Seems like a disconnect. Or maybe not.

The fires in Ferguson have again surfaced some deep wounds - and feelings - in our country. Fear. Anger. Distrust. A bitter legacy of an ugly past.

But beyond the dueling voices in the Ferguson tragedy, we look for some hope of desperately-needed healing. And maybe that's where Ferguson fires and Christmas lights actually come together.

I've seen that hope of healing - in one of the most unlikely places imaginable. South Africa.

A country where racial separation and injustice was the brutally enforced law of the land. The malignant system called apartheid allowed 10% of the population - white South Africans - to oppress the 90% of the population, who were people of color.

The 90% had no vote. They were forced to carry I.D. cards that identified them by their race and consigned them to total separation from the lives and rights of white people.

South Africa became part of my heart during my four trips to speak to young people there. The Christian organization I worked with owned their own conference center.
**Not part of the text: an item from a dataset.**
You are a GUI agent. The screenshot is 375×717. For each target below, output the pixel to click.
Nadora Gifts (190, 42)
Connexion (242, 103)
Where they dared to bring black and white young people together. At a time when that was unthinkable.

So I watched as young people who had never been allowed to know someone of another color ate together, roomed together, played together and worshiped together.

I'll never forget the opening remarks of the African-American brother I'd asked to share the speaking duties with me. He told the audience, "I cannot tell you what a dream come true it is for me to be in South Africa. Growing up in a black church, we have prayed for you here every Sunday since I was a boy."
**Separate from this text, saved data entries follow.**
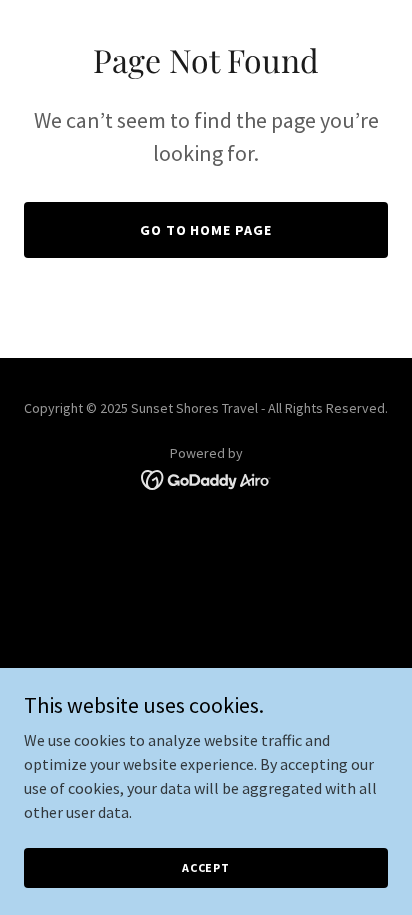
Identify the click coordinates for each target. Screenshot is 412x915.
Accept (206, 867)
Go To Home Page (206, 230)
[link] (206, 478)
It was an amazing week. Like a number of others I would be at over the years. Amazing because I saw what hope looked like amid the bitterest racial divide in the world at that time.
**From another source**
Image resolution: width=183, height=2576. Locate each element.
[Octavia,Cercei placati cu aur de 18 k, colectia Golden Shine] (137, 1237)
During the last night's sharing time, I heard black young people forgiving white people for unspeakable hurt. I heard white young people forgiving the black person who had murdered someone they loved. And asking forgiveness for the wrongs they had done against people of color. I saw walls come crashing down. And bridges being built.

Because of Jesus. The baby whose birth those Christmas lights celebrate.

Those broken, but healing, South African young people each said it was Jesus who had changed their hearts. Actually, God's told us He would. "I will give you a new heart, and I will put a new spirit in you. I will take out your stony, stubborn heart and give you a tender, responsive heart" (Ezekiel 36:25 - The Bible).

What does Jesus do that changes a hard, unforgiving, uncaring heart?

He shows me people through His eyes. All people. Created in His image. "His workmanship," the Bible says. Worth Jesus dying for.

And Jesus shows me the darkness in my own heart - where prejudice and selfishness and anger and pride live in its dark corners. "Sin," He calls it. I can't spend much time thinking about the sins of others. I've got my hands full with the monsters inside me.

And - as I saw so vividly in South Africa - Jesus offers the power to love someone when they give you no reason to. Like He loves me.

The Christmas angels announced, "To you a Savior is born." He's a Savior who - when He's enthroned in a human heart - changes that heart. Causing me to see each person through His eyes - infinitely valuable. Causing me to face my own inner darkness, the generator for so much that's wrong. And enabling me to offer love to someone who is really hard to love.

Change a heart, you can change a marriage. A family. Change lots of hearts and you can change a community.

Jesus came on Christmas because we're all broken people. He allowed Himself to be broken. So we could be healed. I know. I'm one of them.